La sintesi tra potenza e melodia dei Pears è perfetta, diretta e può vantarsi anche di una varietà inaspettata, come si può sentire in I Love My Kennel. Velocissimo, furioso ma al contempo melodico, questo è Anhedonia. Ad un certo punto fa’ capolino la voce urlata di Zach, seguita da un coro da pelle d’oca che insiste: “Give me death!” Il tutto accompagnato da riff prima cupi e poi emozionanti. Un gioiello. Stare dietro ai Pears è veramente difficile. Il gruppo americano dimostra di saper ragionare egregiamente ad altissime velocità. Nonostante la brevissima durata The Fly contiene idee fantastiche: un inizio terremotante e un giro di chitarra pazzo e stranissimo, da manicomio. La traccia che da’ il titolo al disco è un altro perfetto esempio di come i nostri siano bravissimi ad usare il bastone e la carota picchiando come dei fabbri per poi lasciarsi andare a dei cori da brividi. Sotto questo vulcano sonoro in piena eruzione si muove una base ritmica tellurica, inarrestabile ed infallibile. Insomma, da applausi.

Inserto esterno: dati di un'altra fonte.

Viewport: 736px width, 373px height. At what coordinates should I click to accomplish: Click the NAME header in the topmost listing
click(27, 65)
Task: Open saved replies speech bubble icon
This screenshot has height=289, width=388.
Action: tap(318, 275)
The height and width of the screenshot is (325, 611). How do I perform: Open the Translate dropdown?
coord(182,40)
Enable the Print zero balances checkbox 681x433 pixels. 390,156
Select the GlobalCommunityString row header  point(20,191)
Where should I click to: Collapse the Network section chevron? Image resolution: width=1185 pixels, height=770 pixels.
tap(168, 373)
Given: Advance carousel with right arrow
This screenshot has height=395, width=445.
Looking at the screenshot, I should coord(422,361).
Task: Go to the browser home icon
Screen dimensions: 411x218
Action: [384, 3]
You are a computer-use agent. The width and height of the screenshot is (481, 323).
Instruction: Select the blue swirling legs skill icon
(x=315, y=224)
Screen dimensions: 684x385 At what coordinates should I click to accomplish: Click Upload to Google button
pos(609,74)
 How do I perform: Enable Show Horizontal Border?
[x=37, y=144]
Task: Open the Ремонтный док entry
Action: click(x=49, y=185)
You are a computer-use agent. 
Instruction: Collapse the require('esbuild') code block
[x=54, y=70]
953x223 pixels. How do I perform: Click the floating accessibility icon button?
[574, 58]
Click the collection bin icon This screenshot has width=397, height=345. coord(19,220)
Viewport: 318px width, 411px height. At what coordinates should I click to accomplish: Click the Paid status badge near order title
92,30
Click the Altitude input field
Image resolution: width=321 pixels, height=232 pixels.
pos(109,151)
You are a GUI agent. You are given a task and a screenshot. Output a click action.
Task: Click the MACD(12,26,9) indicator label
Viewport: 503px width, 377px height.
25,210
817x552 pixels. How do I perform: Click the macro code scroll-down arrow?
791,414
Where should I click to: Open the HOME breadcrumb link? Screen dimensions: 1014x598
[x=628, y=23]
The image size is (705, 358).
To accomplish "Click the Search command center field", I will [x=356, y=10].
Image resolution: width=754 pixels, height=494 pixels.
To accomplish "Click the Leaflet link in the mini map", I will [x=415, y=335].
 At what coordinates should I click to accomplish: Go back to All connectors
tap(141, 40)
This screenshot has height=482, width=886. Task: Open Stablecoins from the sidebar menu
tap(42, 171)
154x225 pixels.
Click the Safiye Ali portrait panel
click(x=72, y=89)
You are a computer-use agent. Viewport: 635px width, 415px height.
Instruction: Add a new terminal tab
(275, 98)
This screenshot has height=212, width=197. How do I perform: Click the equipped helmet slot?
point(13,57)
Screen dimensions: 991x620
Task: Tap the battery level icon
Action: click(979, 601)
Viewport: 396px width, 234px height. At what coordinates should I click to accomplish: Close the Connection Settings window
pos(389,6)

L’unico momento non particolarmente degno è praticamente a metà, con Bug Aware, un pezzo normale dove si fa’ ricordare solo un apprezzabile coro: “No god, no hope!” E’ un caso isolato, perché con Partridge ritornano subito in pista. Un pezzo tipico dei Pears, dove la sorpresa più grande è un’incursione negli anni ’60 con un accenno di Day Tripper dei The Beatles. Incredibile. La musica del gruppo ha nel suo piccolo una certa complessità e Dizzy Is Drunk aggiunge qualcosa di inusuale. Zach in questa occasione infatti si cimenta al piano, regalandoci un breve intermezzo malinconico e gradevole, quasi lounge, che sembra comunque ricordare qualcosa di già sentito. Una mossa audace e a mio parere molto apprezzabile. Snowflake e Cloverleaf rappresentano il lato più tenero dei Pears, senza farsi mancare un po’ di sana violenza. In ogni caso è perfettamente chiaro che i ragazzi della Louisiana sono incazzati ma emotivi, e riescono a dimostrarlo nella loro musica; questo è il loro aspetto vincente. Da segnalare in Cloverleaf dove, dopo un’apparente finale, rinvengono con un giro di chitarra convulso per una conclusione vibrante che ricorda certo Thrashcore dei Cryptic Slaughter. Eccellente. Da un punto di vista compositivo The Tile Of St. Stewart è il pezzo migliore di Green Star. Riff cupi e pesanti,praticamente metal. Il ritorno agli anni ’90 è completo con Doorbell a cui segue il secondo ed ultimo intermezzo di piano di Zach. Il risultato è sempre piacevole. La fine è giustamente affidata a Great Mt. Ida. La complessità ritmica del pezzo è notevole e la batteria attraversa diversi passi con facilità irrisoria. Il crescendo finale è adeguatamente emozionante ed esplode in urla liberatorie. In una parola, catarsi.

I Pears sono dei professionisti nella loro materia, se volete qualcosa di fottutamente potente ma fatto con una certa classe e dei suoni cazzuti fate assolutamente vostro questo disco!